**Page excerpt:**
______________________________

4. Applications and Key System Variants

Relay and cooperative systems: SWIPT relaying extends two-hop to multi-hop networks where all relays harvest energy from received signals and forward accordingly. In OFDM relaying, joint subcarrier pairing, splitting, and power allocation lead to significant sum-rate gains. The optimal relay position for SWIPT moves closer to the source—contrasting with the mid-point ideal in conventional relaying—since harvested energy is maximized nearer the energy source (DI et al., 2014, DI et al., 2015, Liu, 2016, Asiedu et al., 2019).

Multi-user and interference channels: In MISO BC scenarios, optimal beamforming protocols depend on interference cancellation capability of ID receivers and the location-based allocation of EH vs. ID roles (Xu et al., 2013). In multi-transmitter interference channels, collaborative energy beamforming and signal splitting enable distributed transmitters to service both EH and ID with significant R–E region enlargement over no-/partial-cooperation baselines (Lee et al., 2014).

Fluid and pinching-antenna architectures: Spatially reconfigurable antennas (fluid antennas, pinching antennas) enable dynamic shaping of the propagation environment, allowing near-optimal steering of both energy and information signals. AO-based algorithms jointly optimize antenna positions and resource allocation, outperforming fixed-position systems and yielding up to 50% boosts in harvested energy and significant rate gains (Zhang et al., 23 Oct 2025, Zhou et al., 16 Jul 2024, Li et al., 26 Apr 2025).

Near-field SWIPT and hybrid arrays: In the electromagnetic near-field, spherical-wave propagation enables simultaneous focusing of energy and information to multiple locations. Hybrid analog–digital array designs using semidefinite relaxation and penalty-based AO achieve near-optimal efficiency, and it is shown that (contrary to far-field) no dedicated energy beam is needed, as a single near-field beam can satisfy both energy and SINR constraints at multiple users (Zhang et al., 2023).

Optical and integrated receiver SWIPT: Resonant-beam optical SWIPT achieves multi-watt DC charging and multi-bps/Hz rates over tens of meters, with the rate–energy tradeoff controlled via beam splitting (Bai et al., 2021, Fang et al., 2021). Integrated receivers employing pulse-position modulation exploit nonlinear rectifier characteristics to decode information from rectified DC signals, enabling energy- and computation-constrained IoT devices to operate with minimal hardware (Kim et al., 2021).

5. Implementation and Design Insights

  • Power splitting is fundamental: Optimal SWIPT often requires adaptive PS with α tuned to channel realization, energy demand, and circuit nonlinearity (DI et al., 2014, DI et al., 2015, Liu, 2016).
  • Dedicated energy beams are not always necessary: In MIMO/MISO settings, type-I ID receivers need no energy beams; null-space beamforming under Gaussian signaling suffices. Dedicated beams become useful only for receivers with energy-centric waveforms operating in high-efficiency EH regimes, at the cost of additional complexity (Luo et al., 12 Sep 2025, Xu et al., 2013, Zhang et al., 2023).

______________________________

**Task set:**
1: Print the passage of the SWIPT excerpt starting at "Optical and integrated" and ending at "(Kim et al., 2021).".
2: According to the SWIPT excerpt, by how much can spatially reconfigurable antennas boost harvested energy?
3: Pick up the SWIPT excerpt after its final sentence and continue writing it.

**Information provided:**
______________________________

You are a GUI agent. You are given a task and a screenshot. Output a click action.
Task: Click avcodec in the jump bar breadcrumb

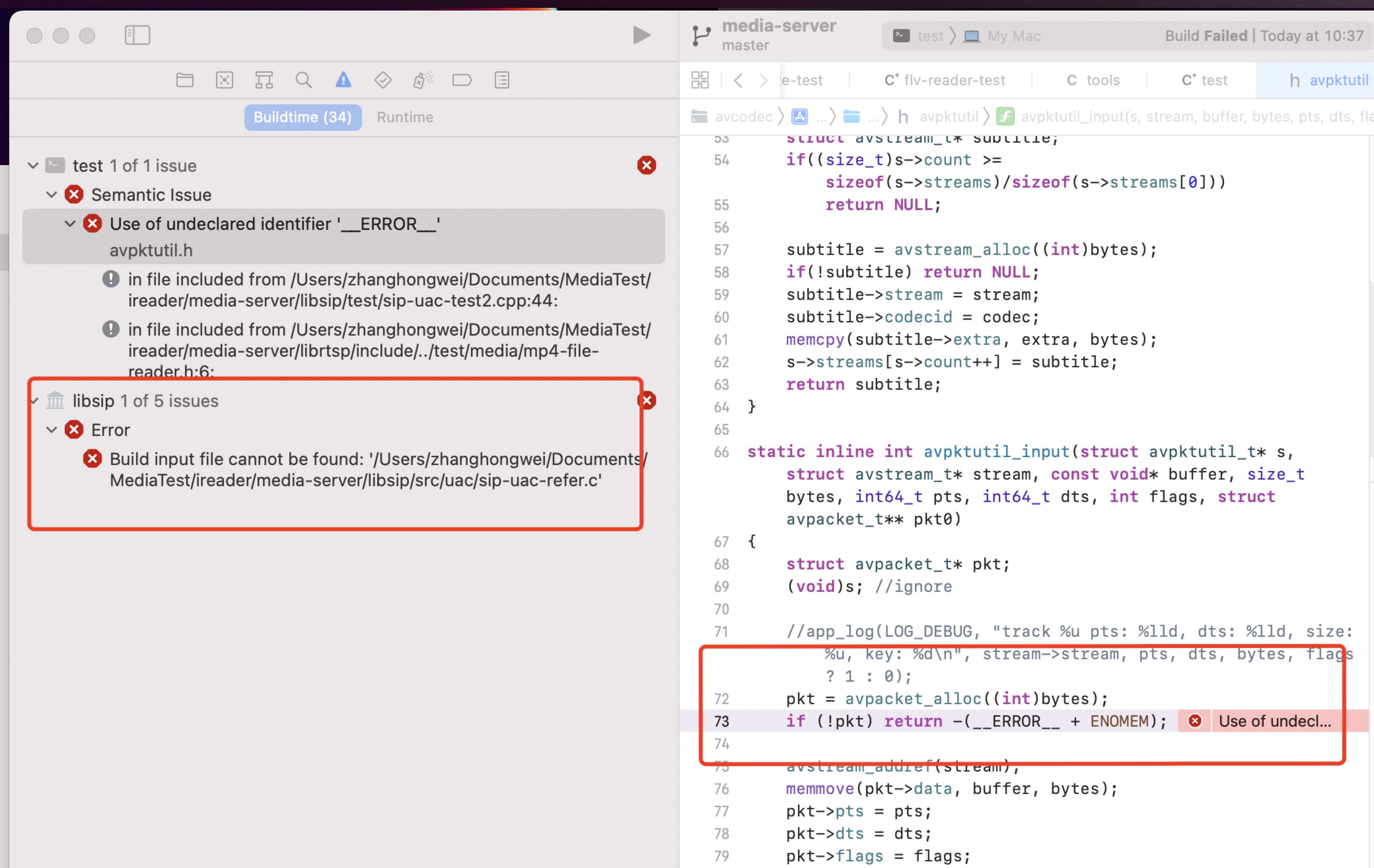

______________________________

**Answer set:**
1:
Optical and integrated receiver SWIPT: Resonant-beam optical SWIPT achieves multi-watt DC charging and multi-bps/Hz rates over tens of meters, with the rate–energy tradeoff controlled via beam splitting (Bai et al., 2021, Fang et al., 2021). Integrated receivers employing pulse-position modulation exploit nonlinear rectifier characteristics to decode information from rectified DC signals, enabling energy- and computation-constrained IoT devices to operate with minimal hardware (Kim et al., 2021).

2: By up to 50%.

3:
  • Relay placement differs from conventional wisdom: For SWIPT, DF relays yield maximal rate when deployed nearer the source to maximize harvested RF power; otherwise, the system is EH-bottlenecked (DI et al., 2014, DI et al., 2015).
  • Hardware nonlinearity critical for architecture and waveform design: Nonlinear circuit responses imply high-PAPR and deterministic waveforms can yield superior energy transfer, but favor simpler Gaussian signaling for moderate-to-low input RF powers (Kim et al., 2021, Luo et al., 12 Sep 2025).
  • System-level performance factors: The trade-off between information rate and harvested energy is sensitive to the choice of parameters (PS/TS fraction, power budget, CSI quality), network topology, and hardware design. System optimization is generally tractable via SDP/convex relaxations, alternating optimization, and fractional programming. In multi-hop and relay networks, closed-form expressions for optimal splitting exist and enable scalable deployment (DI et al., 2014, Asiedu et al., 2019).

SWIPT continues to develop along multiple research trajectories:

  • Nonlinear and physically-accurate EH models: Incorporating saturation and circuit-level equations yields more robust and performant allocation.
  • Reconfigurable antenna and metasurface integration: Leveraging RIS and dynamic antenna positioning unlocks new performance gains and spatial flexibility (Zhang et al., 23 Oct 2025, Zhou et al., 16 Jul 2024).
  • Near-field and massive-MIMO SWIPT: Spherical-wave focusing and null-space designs allow millimeter-wave and THz SWIPT for ultra-dense IoT deployments (Zhang et al., 2023).
  • Machine learning and large-scale network optimization: Training models for channel prediction, EH circuit mapping, or distributed allocation is a current research topic (Wei et al., 2021).
  • Imperfect CSI and practical protocol design: Robust and outage-constrained resource allocation and near-optimal time-frequency split computation remain active, especially for TDD/FDD systems where CSI must be balanced against energy and data needs (Liu et al., 2016).
  • Hybrid RF/optical SWIPT: The use of optical beamforming for high-power, long-range SWIPT brings new degrees of design freedom and introduces optical circuit constraints (Bai et al., 2021, Fang et al., 2021).

Open challenges include circuit-aware joint waveform/beamforming optimization, robust multi-user design under practical CSI acquisition and non-ideal hardware, and large-scale network deployment with dynamic topology.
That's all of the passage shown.